[Collected data entries]

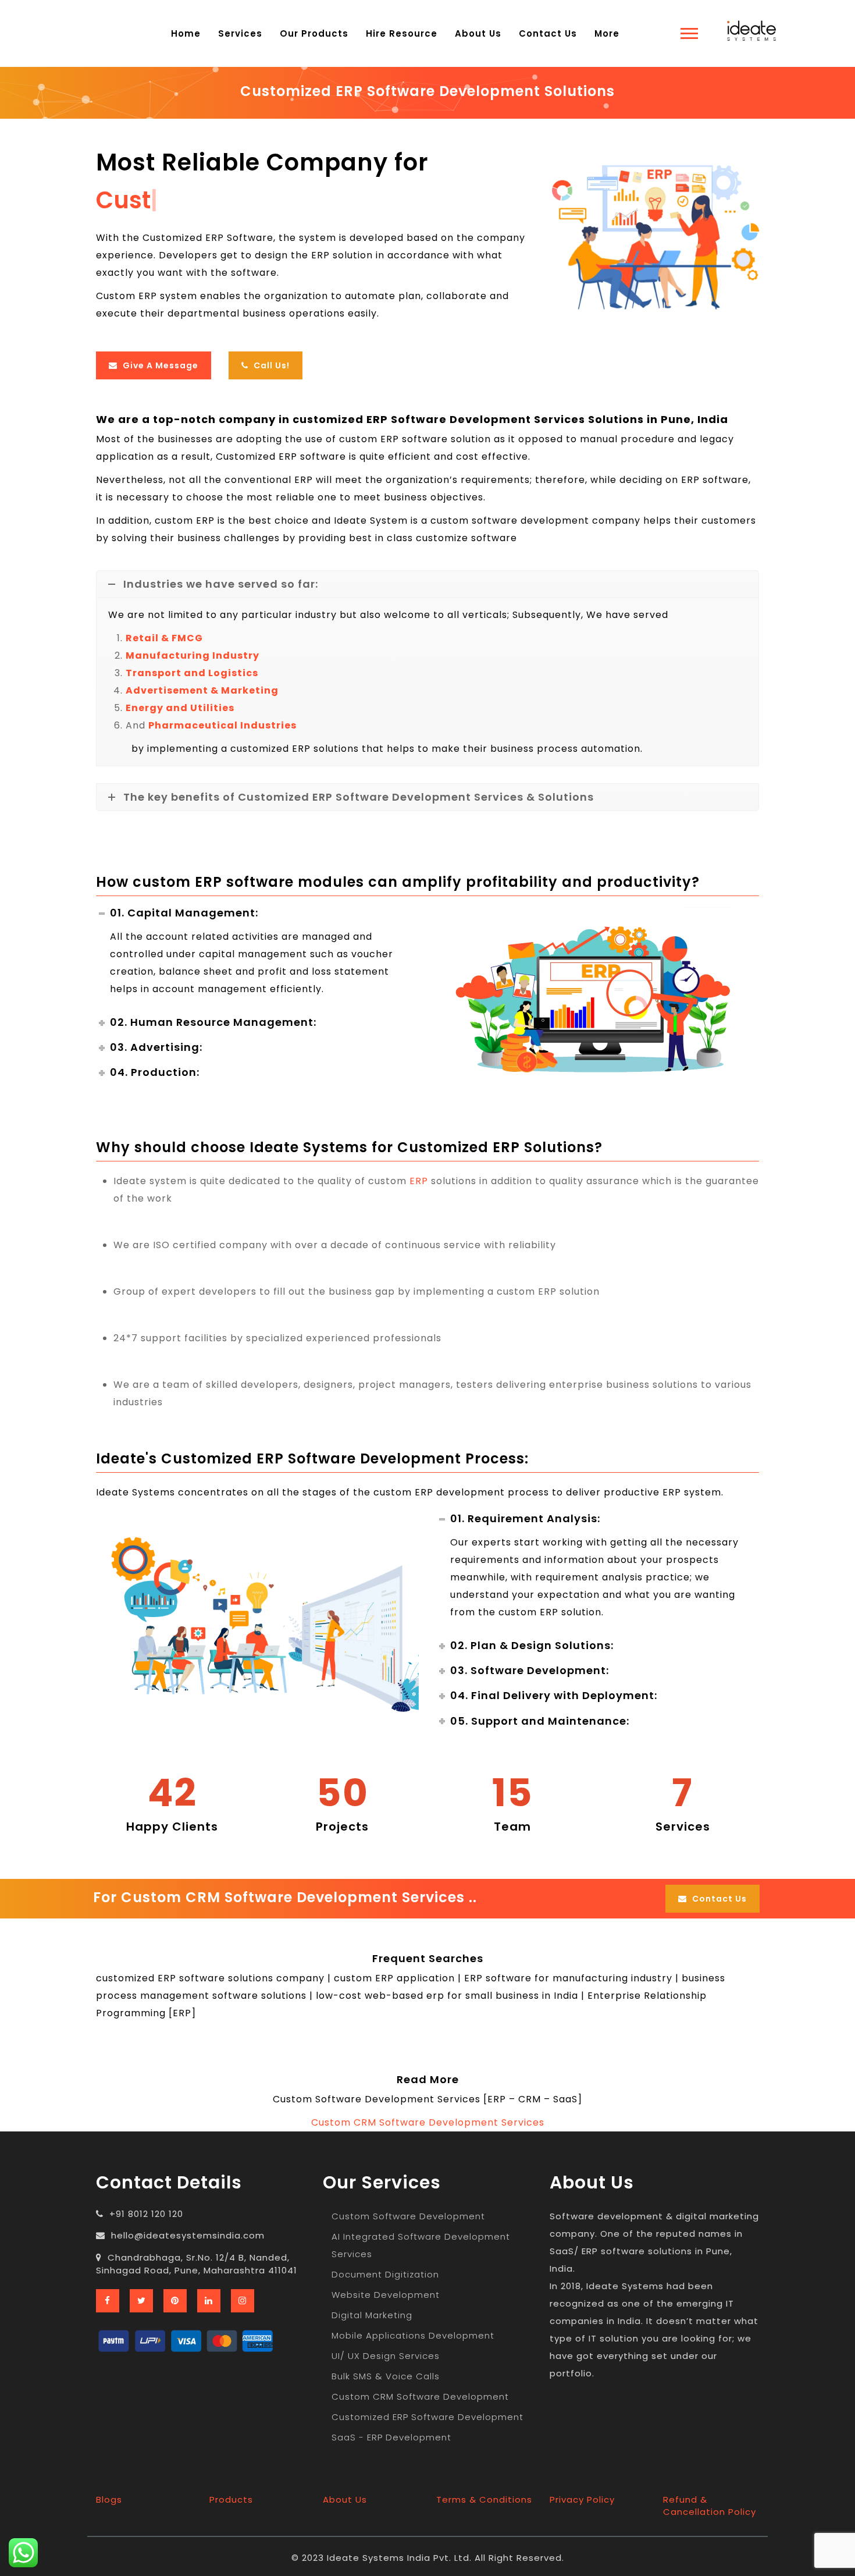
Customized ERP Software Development (427, 2417)
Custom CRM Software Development (420, 2396)
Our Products (314, 33)
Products (231, 2499)
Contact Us (548, 33)
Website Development (386, 2295)
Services (240, 33)
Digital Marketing (372, 2315)
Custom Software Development (408, 2216)
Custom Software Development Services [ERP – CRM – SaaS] (427, 2099)
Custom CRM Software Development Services (427, 2122)
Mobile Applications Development (413, 2335)
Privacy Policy (582, 2499)
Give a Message (159, 365)
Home (186, 33)
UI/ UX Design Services (386, 2356)
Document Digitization (385, 2274)
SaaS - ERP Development (391, 2437)
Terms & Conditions (484, 2499)
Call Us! (270, 365)
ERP (418, 1181)
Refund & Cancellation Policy (709, 2505)
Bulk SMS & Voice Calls (386, 2376)
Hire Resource (401, 33)
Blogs (109, 2499)
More (606, 33)
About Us (478, 33)
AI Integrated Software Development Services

> _Task objective_: Repeat each entry above exactly, passing over any images.

> _Exercise response_:
Customized ERP Software Development (427, 2417)
Custom CRM Software Development (420, 2396)
Our Products (314, 33)
Products (231, 2499)
Contact Us (548, 33)
Website Development (386, 2295)
Services (240, 33)
Digital Marketing (372, 2315)
Custom Software Development (408, 2216)
Custom Software Development Services [ERP – CRM – SaaS] (427, 2099)
Custom CRM Software Development Services (427, 2122)
Mobile Applications Development (413, 2335)
Privacy Policy (582, 2499)
Give a Message (159, 365)
Home (186, 33)
UI/ UX Design Services (386, 2356)
Document Digitization (385, 2274)
SaaS - ERP Development (391, 2437)
Terms & Conditions (484, 2499)
Call Us! (270, 365)
ERP (418, 1181)
Refund & Cancellation Policy (709, 2505)
Bulk SMS & Voice Calls (386, 2376)
Hire Resource (401, 33)
Blogs (109, 2499)
More (606, 33)
About Us (478, 33)
AI Integrated Software Development Services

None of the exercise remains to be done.